++++ The input ++++

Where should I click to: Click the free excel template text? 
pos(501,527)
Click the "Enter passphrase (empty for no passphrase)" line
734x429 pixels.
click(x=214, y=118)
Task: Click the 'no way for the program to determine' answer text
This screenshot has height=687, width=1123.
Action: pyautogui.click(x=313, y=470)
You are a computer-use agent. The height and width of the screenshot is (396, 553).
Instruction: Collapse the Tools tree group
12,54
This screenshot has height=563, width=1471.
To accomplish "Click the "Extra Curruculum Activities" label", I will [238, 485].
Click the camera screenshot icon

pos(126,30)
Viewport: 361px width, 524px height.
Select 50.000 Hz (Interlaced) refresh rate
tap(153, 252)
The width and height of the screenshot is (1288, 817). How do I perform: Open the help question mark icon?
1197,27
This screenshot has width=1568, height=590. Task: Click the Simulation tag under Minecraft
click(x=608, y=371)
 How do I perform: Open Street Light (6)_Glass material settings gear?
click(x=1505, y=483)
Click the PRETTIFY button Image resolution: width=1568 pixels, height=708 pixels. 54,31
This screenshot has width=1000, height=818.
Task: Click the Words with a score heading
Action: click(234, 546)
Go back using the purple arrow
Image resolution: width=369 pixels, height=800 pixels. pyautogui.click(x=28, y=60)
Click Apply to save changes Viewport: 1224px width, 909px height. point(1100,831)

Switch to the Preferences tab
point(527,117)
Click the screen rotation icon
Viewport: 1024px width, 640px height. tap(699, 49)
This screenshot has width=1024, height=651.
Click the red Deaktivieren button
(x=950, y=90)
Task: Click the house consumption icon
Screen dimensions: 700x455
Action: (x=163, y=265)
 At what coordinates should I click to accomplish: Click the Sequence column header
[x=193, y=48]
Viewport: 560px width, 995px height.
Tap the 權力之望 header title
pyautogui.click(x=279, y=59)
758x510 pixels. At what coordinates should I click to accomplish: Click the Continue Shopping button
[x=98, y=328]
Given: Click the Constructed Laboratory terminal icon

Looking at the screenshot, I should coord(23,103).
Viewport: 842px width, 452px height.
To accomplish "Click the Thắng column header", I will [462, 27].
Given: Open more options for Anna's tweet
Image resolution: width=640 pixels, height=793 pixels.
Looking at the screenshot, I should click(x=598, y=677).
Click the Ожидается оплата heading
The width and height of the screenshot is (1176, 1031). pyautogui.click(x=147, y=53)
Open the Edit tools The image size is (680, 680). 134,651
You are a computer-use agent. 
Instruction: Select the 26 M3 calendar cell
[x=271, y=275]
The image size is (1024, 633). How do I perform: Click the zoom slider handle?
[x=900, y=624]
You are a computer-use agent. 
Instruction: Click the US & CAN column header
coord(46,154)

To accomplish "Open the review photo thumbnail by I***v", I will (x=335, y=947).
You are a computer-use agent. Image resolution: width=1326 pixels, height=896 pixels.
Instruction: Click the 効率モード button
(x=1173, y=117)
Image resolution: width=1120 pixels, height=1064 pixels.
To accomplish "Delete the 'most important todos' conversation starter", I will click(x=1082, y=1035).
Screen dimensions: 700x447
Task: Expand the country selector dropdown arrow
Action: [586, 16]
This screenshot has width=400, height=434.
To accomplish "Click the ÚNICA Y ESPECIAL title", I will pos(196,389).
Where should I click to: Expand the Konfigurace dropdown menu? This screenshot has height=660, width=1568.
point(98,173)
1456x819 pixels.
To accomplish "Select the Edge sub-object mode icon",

++++

__Short exercise__
Lay out every line of the records above as a numbered list, one line per item, and drop the blank lines.

__Written response__
1. Where should I click to: Click the free excel template text? 
2. pos(501,527)
3. Click the "Enter passphrase (empty for no passphrase)" line
4. 734x429 pixels.
5. click(x=214, y=118)
6. Task: Click the 'no way for the program to determine' answer text
7. This screenshot has height=687, width=1123.
8. Action: pyautogui.click(x=313, y=470)
9. You are a computer-use agent. The height and width of the screenshot is (396, 553).
10. Instruction: Collapse the Tools tree group
11. 12,54
12. This screenshot has height=563, width=1471.
13. To accomplish "Click the "Extra Curruculum Activities" label", I will [238, 485].
14. Click the camera screenshot icon
15. pos(126,30)
16. Viewport: 361px width, 524px height.
17. Select 50.000 Hz (Interlaced) refresh rate
18. tap(153, 252)
19. The width and height of the screenshot is (1288, 817). How do I perform: Open the help question mark icon?
20. 1197,27
21. This screenshot has width=1568, height=590. Task: Click the Simulation tag under Minecraft
22. click(x=608, y=371)
23.  How do I perform: Open Street Light (6)_Glass material settings gear?
24. click(x=1505, y=483)
25. Click the PRETTIFY button Image resolution: width=1568 pixels, height=708 pixels. 54,31
26. This screenshot has width=1000, height=818.
27. Task: Click the Words with a score heading
28. Action: click(234, 546)
29. Go back using the purple arrow
30. Image resolution: width=369 pixels, height=800 pixels. pyautogui.click(x=28, y=60)
31. Click Apply to save changes Viewport: 1224px width, 909px height. point(1100,831)
32. Switch to the Preferences tab
33. point(527,117)
34. Click the screen rotation icon
35. Viewport: 1024px width, 640px height. tap(699, 49)
36. This screenshot has width=1024, height=651.
37. Click the red Deaktivieren button
38. (x=950, y=90)
39. Task: Click the house consumption icon
40. Screen dimensions: 700x455
41. Action: (x=163, y=265)
42.  At what coordinates should I click to accomplish: Click the Sequence column header
43. [x=193, y=48]
44. Viewport: 560px width, 995px height.
45. Tap the 權力之望 header title
46. pyautogui.click(x=279, y=59)
47. 758x510 pixels. At what coordinates should I click to accomplish: Click the Continue Shopping button
48. [x=98, y=328]
49. Given: Click the Constructed Laboratory terminal icon
50. Looking at the screenshot, I should coord(23,103).
51. Viewport: 842px width, 452px height.
52. To accomplish "Click the Thắng column header", I will [462, 27].
53. Given: Open more options for Anna's tweet
54. Image resolution: width=640 pixels, height=793 pixels.
55. Looking at the screenshot, I should click(x=598, y=677).
56. Click the Ожидается оплата heading
57. The width and height of the screenshot is (1176, 1031). pyautogui.click(x=147, y=53)
58. Open the Edit tools The image size is (680, 680). 134,651
59. You are a computer-use agent. 
60. Instruction: Select the 26 M3 calendar cell
61. [x=271, y=275]
62. The image size is (1024, 633). How do I perform: Click the zoom slider handle?
63. [x=900, y=624]
64. You are a computer-use agent. 
65. Instruction: Click the US & CAN column header
66. coord(46,154)
67. To accomplish "Open the review photo thumbnail by I***v", I will (x=335, y=947).
68. You are a computer-use agent. Image resolution: width=1326 pixels, height=896 pixels.
69. Instruction: Click the 効率モード button
70. (x=1173, y=117)
71. Image resolution: width=1120 pixels, height=1064 pixels.
72. To accomplish "Delete the 'most important todos' conversation starter", I will click(x=1082, y=1035).
73. Screen dimensions: 700x447
74. Task: Expand the country selector dropdown arrow
75. Action: [586, 16]
76. This screenshot has width=400, height=434.
77. To accomplish "Click the ÚNICA Y ESPECIAL title", I will pos(196,389).
78. Where should I click to: Expand the Konfigurace dropdown menu? This screenshot has height=660, width=1568.
79. point(98,173)
80. 1456x819 pixels.
81. To accomplish "Select the Edge sub-object mode icon",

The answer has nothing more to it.